NELA, the Network of European Landscape Architecture Archives was recently founded in Ås

NELA founding team at the ECLAS Conference 2010 in As, Norway. Photo: NELA team

A milestone event in the history of landscape architecture took place on 18 September 2019, when eight European landscape architecture archives joined forces to create an international network. The event took place near Oslo as part of the ECLAS Conference (European Council of Landscape Architecture Schools) and gives the discipline, which is now 100 years old, the necessary historical foundation to face future challenges in research, teaching, and design. It is particularly gratifying that the Austrian LArchiv at the University of Natural Resources and Life Sciences (BOKU), Vienna, represented by Lilli Lička, Ulrike Krippner, and Roland Tusch, together with colleagues from Norway and Switzerland, is part of the international association’s founding team.

What was it like actually? Have you ever had to search for an original plan? Or needed information about a garden, a park, or a motorway? Did you want information about how the training programme was developed? Were you interested in a particular person? In the European landscape architecture archives, data and documents are expertly organized, stored, and made available to researchers, practitioners, and interested laypeople. However, landscape architecture has a good deal of ground to make up, as there are gaps in the historical narrative, in particular with regard to recent projects and figures in the field.

“Together, it will be easier for us to fill these gaps,” says Lilli Lička of the LArchiv, emphasizing how important it is to exchange ideas about content and organizational strategies at the European level to ensure continuity from the past to the present and from the present into the future.
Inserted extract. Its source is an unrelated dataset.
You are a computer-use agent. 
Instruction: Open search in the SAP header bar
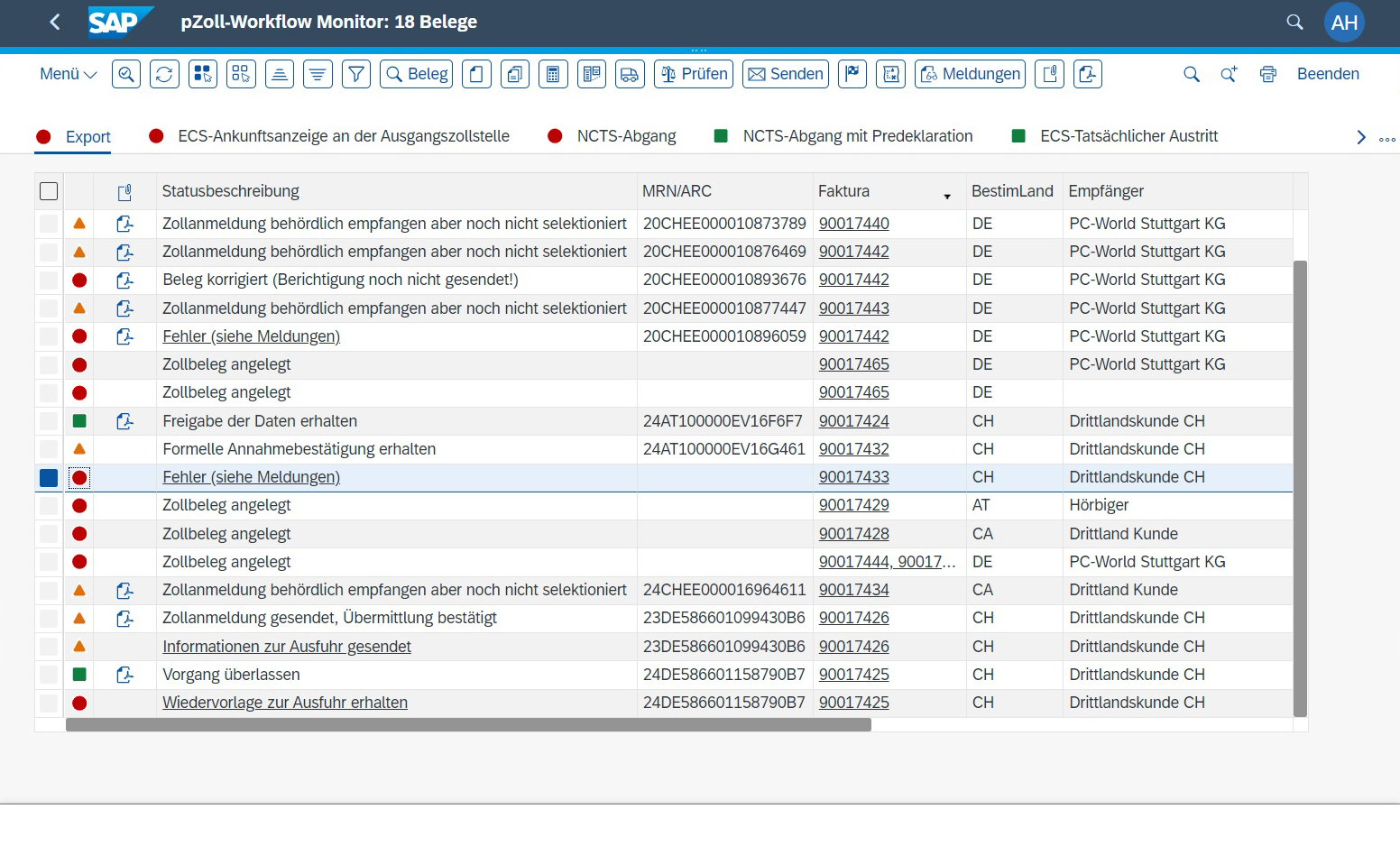(1294, 22)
Working with archives is an inspiring and effective educational approach

European network, international exchange, working in the archives, and public relations
Just as the landscape does not terminate at a border, styles and ways of working also have currency internationally. Social and natural problems are not simply local matters, contracts are awarded internationally. This means that not only does each of the national archives benefit from the network, but the process of exchange also leads to the cross-linking of information and the generation of new knowledge and insights. With regard to the network’s specific plans, Lička—who also opens the archive for BOKU courses—says, “We will also share our experience of working in the archive, so that our day-to-day work becomes easier and more effective.” Publications and exhibitions are to be created to improve visibility in society and communicate landscape architecture to the general public. “We make it easier for practitioners and researchers to access documents and archival holdings and devise joint research projects,” explains Ulrike Krippner, who is currently working on a “once-in-a-lifetime project”.
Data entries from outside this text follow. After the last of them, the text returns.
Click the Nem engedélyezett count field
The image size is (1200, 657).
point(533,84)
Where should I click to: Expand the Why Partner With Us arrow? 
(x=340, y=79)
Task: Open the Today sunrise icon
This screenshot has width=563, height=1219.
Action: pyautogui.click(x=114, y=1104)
Danube Island project, 100 years of training, and Leberecht Migge
The original plans for Vienna’s Danube Island, drawn up by landscape architect Gottfried Hansjakob and a part of BOKU’s LArchiv holdings, represent a genuine treasure, one that, in the context of a centenary exhibition, can inform us about the origins of this important recreational green space. Annegreth Dietze-Schirdewahn, head of the archive at the Norwegian University of Life Sciences, also laid the ground for a remarkable exhibition in 2019 to mark the hundredth anniversary of Europe’s first training centre for landscape architecture. Jenny Osuldsen, curator of the exhibition and landscape architect, who fronts the successful Snøhetta office, stresses the importance of archival work: “For us as practitioners, the past is just as important as the future. It enables us to develop further without having to constantly start all over again. There has been so much good work done already that can serve as a model for us!” The Swiss have discovered one of these role models in their archives—while processing their old holdings, they came upon the original garden plans drawn up by the famous social reformer Leberecht Migge in the period from 1910 to 1920. Migge was one of the first to devote himself to investigating the social functions of urban green space, and his work, which was thought to have been lost, has now been published.

Founders and Network
The initiative for founding the network came from the following archives: LArchiv, Archive of Austrian Landscape Architecture / University of Natural Resources and Life Sciences (BOKU), Vienna Lilli Lička, Ulrike Krippner, Roland Tusch, www.larchiv.at ASLA, Swiss Archive at HSR Rapperswil Hansjörg Gadient, Sophie von Schwerin, Simon Orga, www.asla.ch ANLA Historical Archive of Norwegian Landscape Architecture, NMBU Ås Annegreth Dietze-Schirdewahn, Bjørn Anders Fredriksen, http://blogg.nmbu.no/ila-samling

The network currently consists of eight archives from Austria, Switzerland, Norway, the Netherlands, Germany, the United Kingdom, Hungary, and Belgium and is keen to include new members. A communication structure is being set up, content compiled, and project ideas developed. An annual meeting will provide a forum for personal exchange.